La vignetta è di Gianni Allegra

di Raffaella Catalano

Il mio Natale è un gran maiale.
Non nel senso che per la vigilia mi si presenta a casa un Babbo con la solita barba bianca ma che invece del vestito rosso ha un impermeabile da aprire davanti ai miei ospiti per esibire le sue pudenda, costringendomi a gridargli che è un porco.
No. Parlo di maiale nel senso di suino.
Il “porco di Natale” è una mia ricetta, che un tempo definivo più amabilmente “maiale al latte”. Prima di detestarla.
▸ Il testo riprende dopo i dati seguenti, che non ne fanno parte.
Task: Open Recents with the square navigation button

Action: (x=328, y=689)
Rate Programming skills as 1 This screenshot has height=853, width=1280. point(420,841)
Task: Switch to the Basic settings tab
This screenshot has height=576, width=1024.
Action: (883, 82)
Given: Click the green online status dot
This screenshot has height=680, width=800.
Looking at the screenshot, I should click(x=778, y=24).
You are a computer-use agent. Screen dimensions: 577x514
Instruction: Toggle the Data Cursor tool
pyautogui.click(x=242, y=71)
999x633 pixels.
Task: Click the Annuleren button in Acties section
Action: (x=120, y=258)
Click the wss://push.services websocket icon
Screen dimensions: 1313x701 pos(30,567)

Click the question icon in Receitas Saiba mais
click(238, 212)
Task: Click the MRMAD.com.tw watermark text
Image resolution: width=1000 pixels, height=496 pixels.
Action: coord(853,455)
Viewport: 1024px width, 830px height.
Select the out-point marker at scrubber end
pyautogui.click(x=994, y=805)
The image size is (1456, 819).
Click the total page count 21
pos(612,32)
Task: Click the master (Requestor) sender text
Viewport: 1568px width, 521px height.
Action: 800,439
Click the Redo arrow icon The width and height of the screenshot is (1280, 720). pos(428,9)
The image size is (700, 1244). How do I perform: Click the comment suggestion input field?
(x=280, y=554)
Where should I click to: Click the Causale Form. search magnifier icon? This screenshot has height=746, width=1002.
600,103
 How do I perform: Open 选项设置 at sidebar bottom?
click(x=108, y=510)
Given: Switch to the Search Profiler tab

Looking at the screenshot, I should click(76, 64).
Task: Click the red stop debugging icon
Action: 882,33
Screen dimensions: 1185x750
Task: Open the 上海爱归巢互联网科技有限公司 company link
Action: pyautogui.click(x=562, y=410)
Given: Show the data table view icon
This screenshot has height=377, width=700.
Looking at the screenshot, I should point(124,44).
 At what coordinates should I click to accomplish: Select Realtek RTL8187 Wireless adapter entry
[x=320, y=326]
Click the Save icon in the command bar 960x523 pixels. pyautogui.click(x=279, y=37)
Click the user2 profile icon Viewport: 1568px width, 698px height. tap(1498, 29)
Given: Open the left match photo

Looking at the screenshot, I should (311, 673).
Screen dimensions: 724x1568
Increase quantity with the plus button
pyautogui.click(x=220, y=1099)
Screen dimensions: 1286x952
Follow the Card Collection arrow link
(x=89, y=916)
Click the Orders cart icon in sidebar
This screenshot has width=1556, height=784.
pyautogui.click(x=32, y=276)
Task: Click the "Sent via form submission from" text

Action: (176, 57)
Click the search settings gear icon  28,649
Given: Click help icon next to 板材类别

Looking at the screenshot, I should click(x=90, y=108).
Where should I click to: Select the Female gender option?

Sono secoli che a casa mia, in vista delle feste, si fa una specie di riunione per decidere il menù del 24 sera. Siamo in tanti e bisogna coordinarsi se non si vuol finire per mangiare solo antipasti o solo dessert. Capitò una volta – non so dire quando, dato che il ricordo ormai si perde in un passato paleolitico – che, mannaggia a me, mi offrii di cucinare il maiale al latte.
Il consenso fu unanime. Tutti ricordavano che in un ieri ancora più remoto lo preparava ogni tanto mio nonno quando eravamo bambini. Poi mia madre. Era buonissimo. Indimenticabile.
Da allora, quel suino mi pesa come se lo portassi sul groppone. Fu un successo di tali proporzioni – oggi direi una sciagura – che non c’è stato più scampo: non è Natale se non mi si costringe a rifarlo, rifarlo, rifarlo. E io, da un anno all’altro, ogni notte ho incubi a base di fiumi di latte, distese di burro, piogge di chiodi di garofano e, nel mezzo, come una sadica vedette, lui, il maledettissimo porco.
Quest’anno avevo sperato in una svolta. La diossina! Il suino avvelenato! Che bello, ce lo vietano, avevo pensato, immaginandolo bandito almeno una volta dalla nostra tavola.
E invece no. Condannata a cucinarlo ancora.
Chi vuole la ricetta me la chieda. A suo rischio e pericolo.